■ DIRECTIONS
Reproduce every line of the listing below with each instance of "button" replaced by "control" and nothing else altered. Leave the picture lines out.

(Click-target data)
┄┄┄┄┄┄┄┄┄┄┄┄┄┄┄┄┄┄┄┄

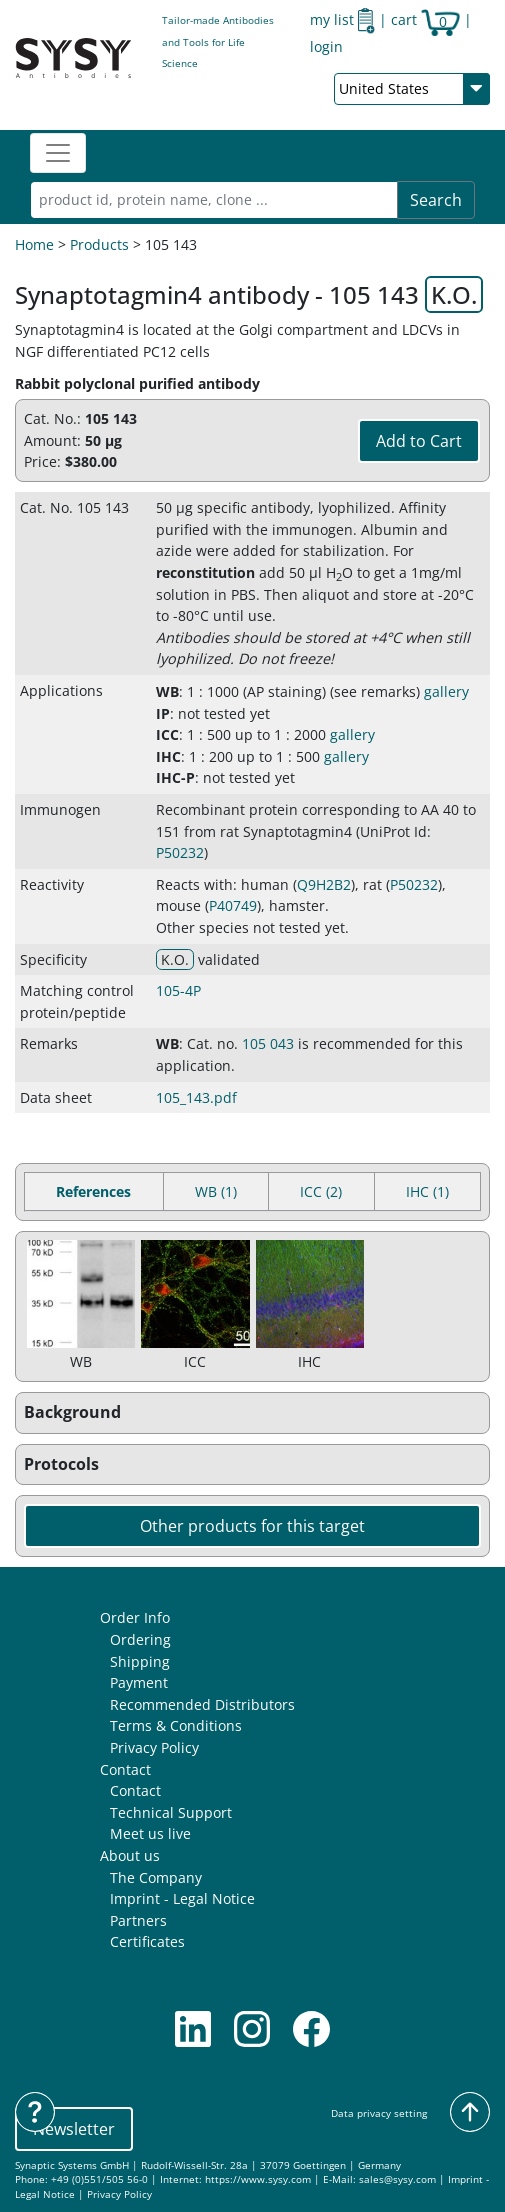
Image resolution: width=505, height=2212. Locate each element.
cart (425, 19)
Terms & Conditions (176, 1725)
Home (34, 244)
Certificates (147, 1941)
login (326, 46)
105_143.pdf (196, 1097)
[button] (252, 1413)
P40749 (233, 905)
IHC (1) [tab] (427, 1191)
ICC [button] (167, 734)
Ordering (140, 1639)
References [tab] (93, 1191)
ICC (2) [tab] (321, 1191)
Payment (139, 1682)
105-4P (178, 990)
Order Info (135, 1617)
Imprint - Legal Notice (182, 1898)
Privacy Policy (154, 1747)
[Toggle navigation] (58, 153)
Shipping (140, 1661)
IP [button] (163, 713)
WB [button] (167, 691)
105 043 (268, 1043)
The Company (156, 1877)
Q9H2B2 (324, 884)
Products (99, 244)
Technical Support (171, 1812)
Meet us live (150, 1833)
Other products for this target (252, 1526)
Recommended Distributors (202, 1704)
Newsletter (74, 2129)
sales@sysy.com (397, 2179)
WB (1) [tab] (216, 1191)
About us (130, 1855)
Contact (125, 1769)
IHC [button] (168, 756)
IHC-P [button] (175, 777)
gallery (446, 691)
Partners (138, 1920)
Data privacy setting (379, 2113)
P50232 (180, 852)
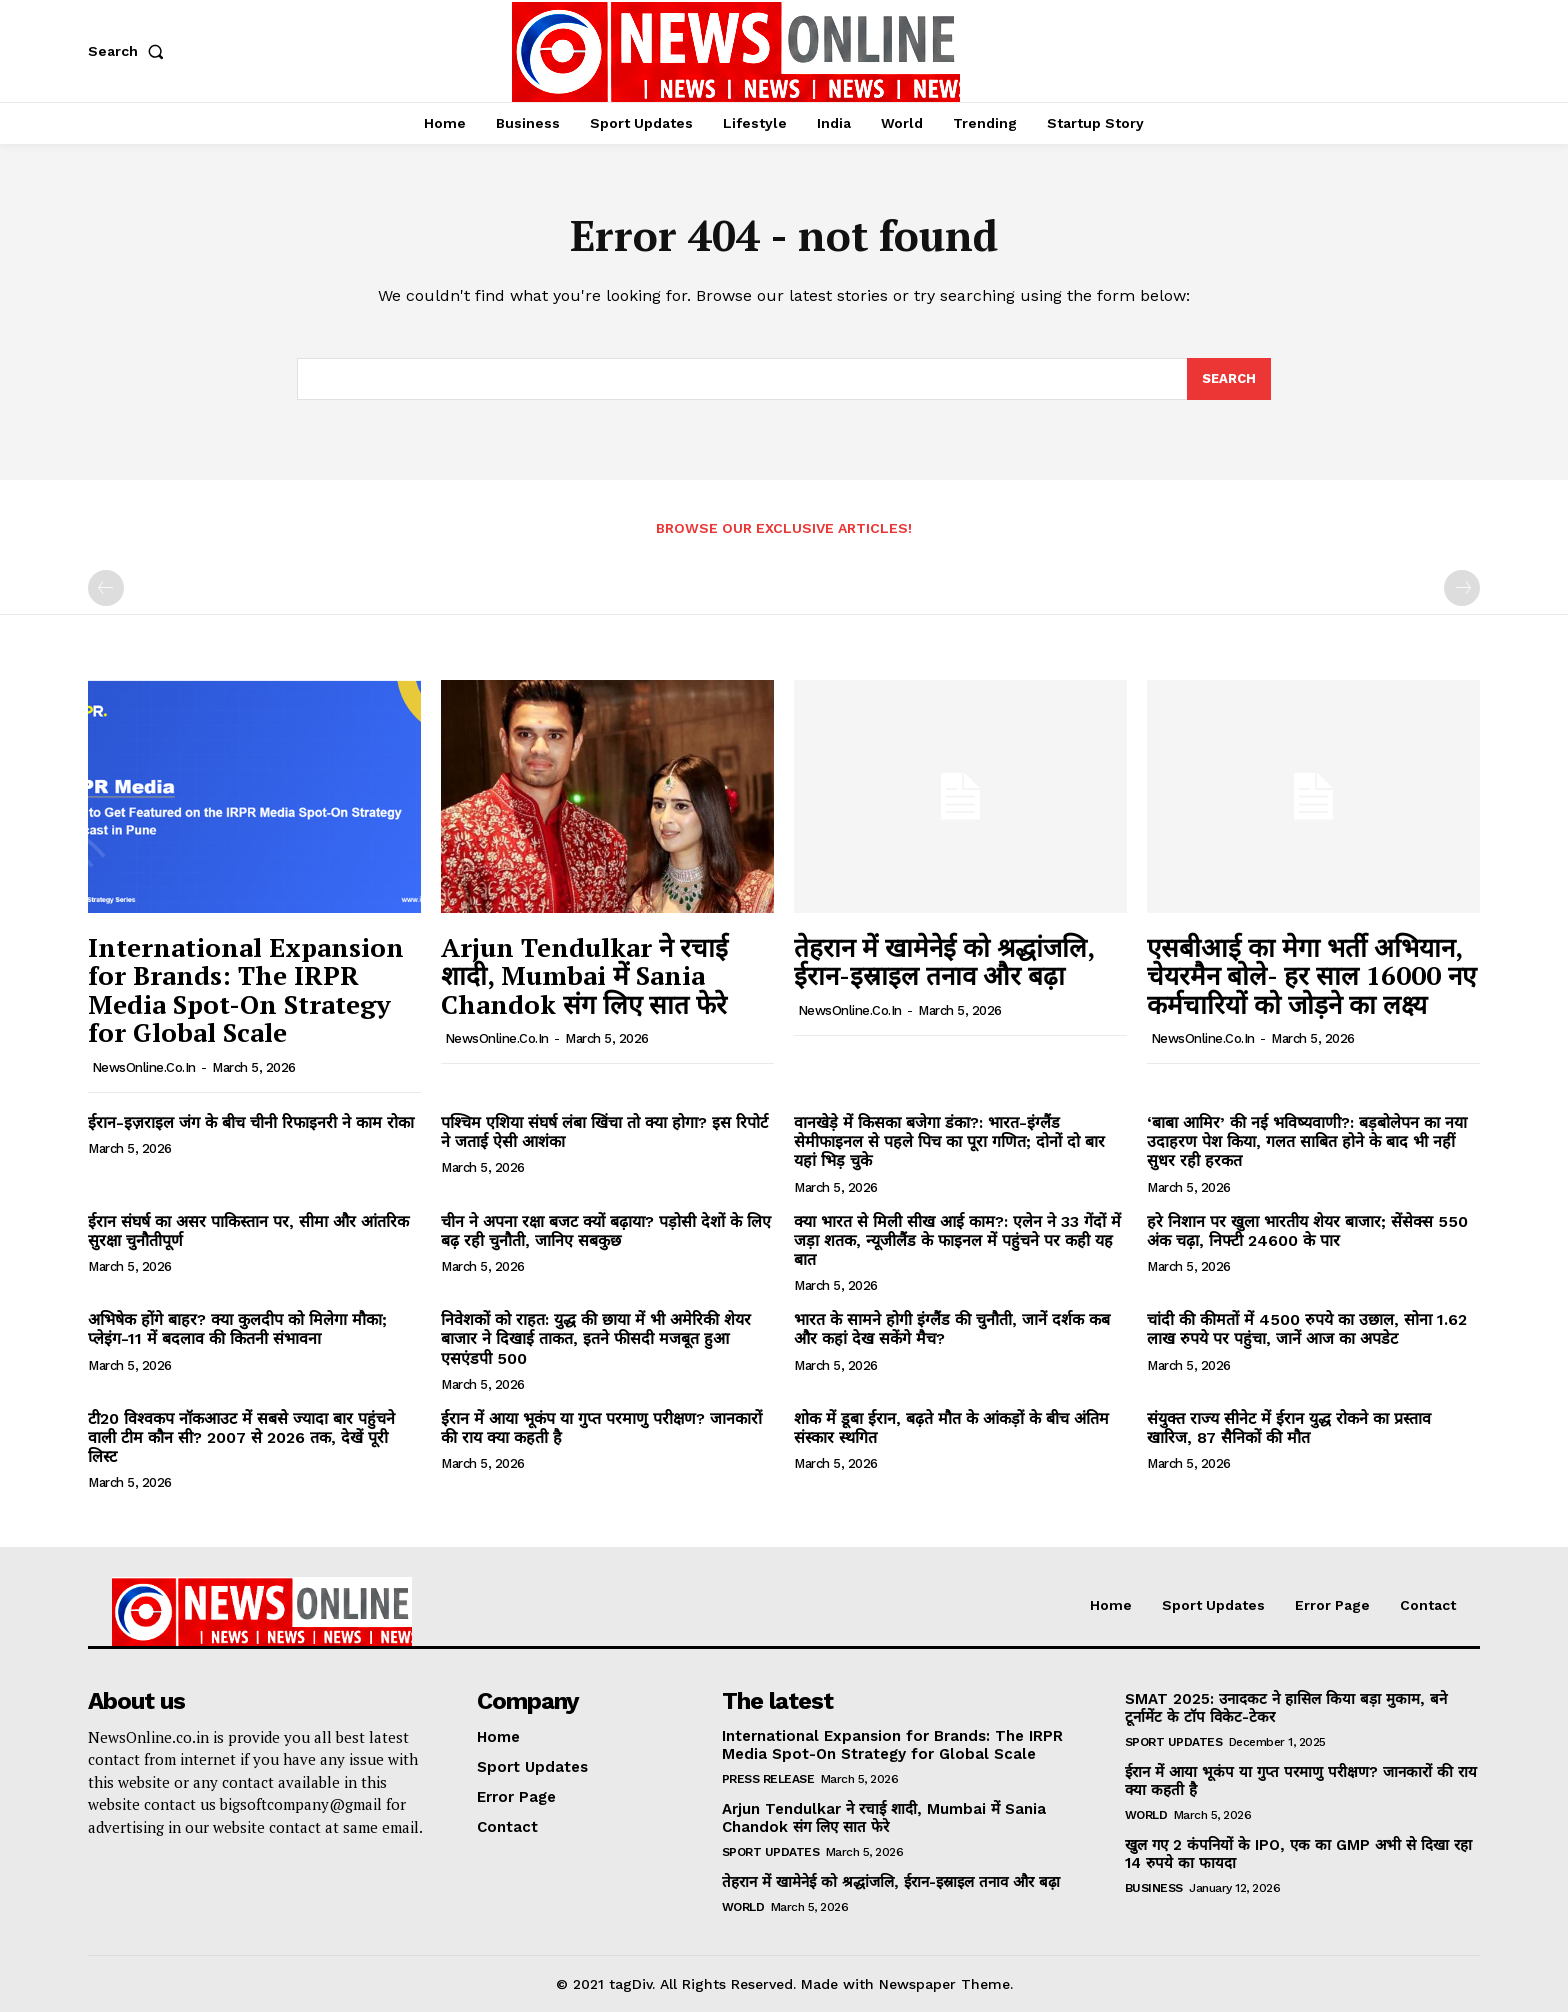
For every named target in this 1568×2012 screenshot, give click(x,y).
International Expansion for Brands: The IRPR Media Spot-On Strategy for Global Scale (246, 990)
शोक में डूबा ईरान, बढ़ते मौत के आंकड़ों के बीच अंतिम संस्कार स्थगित (951, 1428)
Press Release (768, 1779)
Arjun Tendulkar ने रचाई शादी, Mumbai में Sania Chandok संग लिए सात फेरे (584, 975)
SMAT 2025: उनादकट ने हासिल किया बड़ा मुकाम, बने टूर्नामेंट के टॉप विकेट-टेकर (1286, 1708)
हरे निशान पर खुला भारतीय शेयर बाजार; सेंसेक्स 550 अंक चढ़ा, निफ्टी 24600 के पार (1307, 1231)
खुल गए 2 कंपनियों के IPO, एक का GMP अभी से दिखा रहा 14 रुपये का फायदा (1298, 1854)
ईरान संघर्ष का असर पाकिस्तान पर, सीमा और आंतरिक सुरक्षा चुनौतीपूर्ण (248, 1231)
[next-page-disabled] (1462, 588)
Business (1154, 1888)
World (743, 1907)
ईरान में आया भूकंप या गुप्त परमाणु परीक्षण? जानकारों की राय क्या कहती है (601, 1428)
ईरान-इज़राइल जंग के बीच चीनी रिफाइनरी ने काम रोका (251, 1122)
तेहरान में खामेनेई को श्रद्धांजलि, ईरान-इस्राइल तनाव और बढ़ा (944, 961)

┄┄┄┄┄┄┄┄┄┄┄┄┄┄┄┄┄┄┄┄

■ RESULT BELOW
Image resolution: width=505, height=2212. Locate each element.
cart (425, 19)
Terms & Conditions (176, 1725)
Home (34, 244)
Certificates (147, 1941)
login (326, 46)
105_143.pdf (196, 1097)
[control] (252, 1413)
P40749 (233, 905)
IHC (1) [tab] (427, 1191)
ICC [control] (167, 734)
Ordering (140, 1639)
References [tab] (93, 1191)
ICC (2) [tab] (321, 1191)
Payment (139, 1682)
105-4P (178, 990)
Order Info (135, 1617)
Imprint - Legal Notice (182, 1898)
Privacy Policy (154, 1747)
[Toggle navigation] (58, 153)
Shipping (140, 1661)
IP [control] (163, 713)
WB [control] (167, 691)
105 043 (268, 1043)
The Company (156, 1877)
Q9H2B2 (324, 884)
Products (99, 244)
Technical Support (171, 1812)
Meet us live (150, 1833)
Other products for this target (252, 1526)
Recommended Distributors (202, 1704)
Newsletter (74, 2129)
sales@sysy.com (397, 2179)
WB (1) [tab] (216, 1191)
About us (130, 1855)
Contact (125, 1769)
IHC [control] (168, 756)
IHC-P [control] (175, 777)
gallery (446, 691)
Partners (138, 1920)
Data privacy setting (379, 2113)
P50232 (180, 852)
For every named target in this 1568×2012 screenshot, give click(x,y).
International Expansion for Brands: The IRPR Media Spot-On Strategy for Global Scale (246, 990)
शोक में डूबा ईरान, बढ़ते मौत के आंकड़ों के बीच अंतिम संस्कार स्थगित (951, 1428)
Press Release (768, 1779)
Arjun Tendulkar ने रचाई शादी, Mumbai में Sania Chandok संग लिए सात फेरे (584, 975)
SMAT 2025: उनादकट ने हासिल किया बड़ा मुकाम, बने टूर्नामेंट के टॉप विकेट-टेकर (1286, 1708)
हरे निशान पर खुला भारतीय शेयर बाजार; सेंसेक्स 550 अंक चढ़ा, निफ्टी 24600 के पार (1307, 1231)
खुल गए 2 कंपनियों के IPO, एक का GMP अभी से दिखा रहा 14 रुपये का फायदा (1298, 1854)
ईरान संघर्ष का असर पाकिस्तान पर, सीमा और आंतरिक सुरक्षा चुनौतीपूर्ण (248, 1231)
[next-page-disabled] (1462, 588)
Business (1154, 1888)
World (743, 1907)
ईरान में आया भूकंप या गुप्त परमाणु परीक्षण? जानकारों की राय क्या कहती है (601, 1428)
ईरान-इज़राइल जंग के बीच चीनी रिफाइनरी ने काम रोका (251, 1122)
तेहरान में खामेनेई को श्रद्धांजलि, ईरान-इस्राइल तनाव और बढ़ा (944, 961)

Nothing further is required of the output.